Warum große US-Banken sich Bitcoin zuwenden
Große US-Banken integrieren 2025 zunehmend Bitcoin in ihre Dienstleistungen, getrieben von der Nachfrage der Kunden, klareren Vorschriften und erprobter ETF-Infrastruktur, wobei fast 60 % der 25 größten Banken jetzt Verwahrung, Handel oder Beratungszugang anbieten. Dieser Wandel markiert den Übergang von Bitcoin von einem Randvermögen zu einem Mainstream-Vermögensprodukt, trotz früherer Ablehnungen von Krypto-Strategien.

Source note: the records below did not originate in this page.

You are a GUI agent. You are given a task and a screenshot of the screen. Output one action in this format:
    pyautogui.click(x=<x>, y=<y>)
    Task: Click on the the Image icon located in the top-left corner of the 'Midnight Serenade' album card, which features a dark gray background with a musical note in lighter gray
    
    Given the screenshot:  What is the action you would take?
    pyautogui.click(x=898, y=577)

Regulatorische Genehmigungen
Die OCC-Richtlinien erlauben es Banken, Bitcoin-Handelsgeschäfte als risikoarme Haupttransaktionen zu behandeln, was die Kapitalanforderungen senkt und eine nahtlose Integration mit Devisen- oder Rentenabteilungen ermöglicht. Genehmigungen für Spot-ETFs im Jahr 2024 boten einen gestressten Einstiegspunkt und bewiesen, dass die Volatilität in bestehende Rahmenbedingungen passt.
Wichtige Bankbewegungen
Die Bank of America erweiterte ab Januar 2026 die Empfehlungen für Krypto-ETPs für alle Vermögenskunden über die Merrill- und Edge-Plattformen. PNC nutzt die White-Label-Lösung von Coinbase für den Handel der Privatbank, während US Bancorp die Verwahrung mit NYDIG wiederbelebte und Charles Schwab/Morgan Stanley bis Mitte 2026 auf Spot-BTC/ETH abzielen.
Strategische Treiber
Die Banken reagieren auf Kundenströme, die zu Krypto-Börsen wechseln, und nutzen vertrauenswürdige Schnittstellen, um Vermögenswerte zu halten; Bitcoin erscheint nun neben Aktien in den Abrechnungen. JPMorgan und andere nehmen es für Sicherheiten und Zahlungen an und signalisieren 2026 als das Jahr, in dem BTC Routine wird.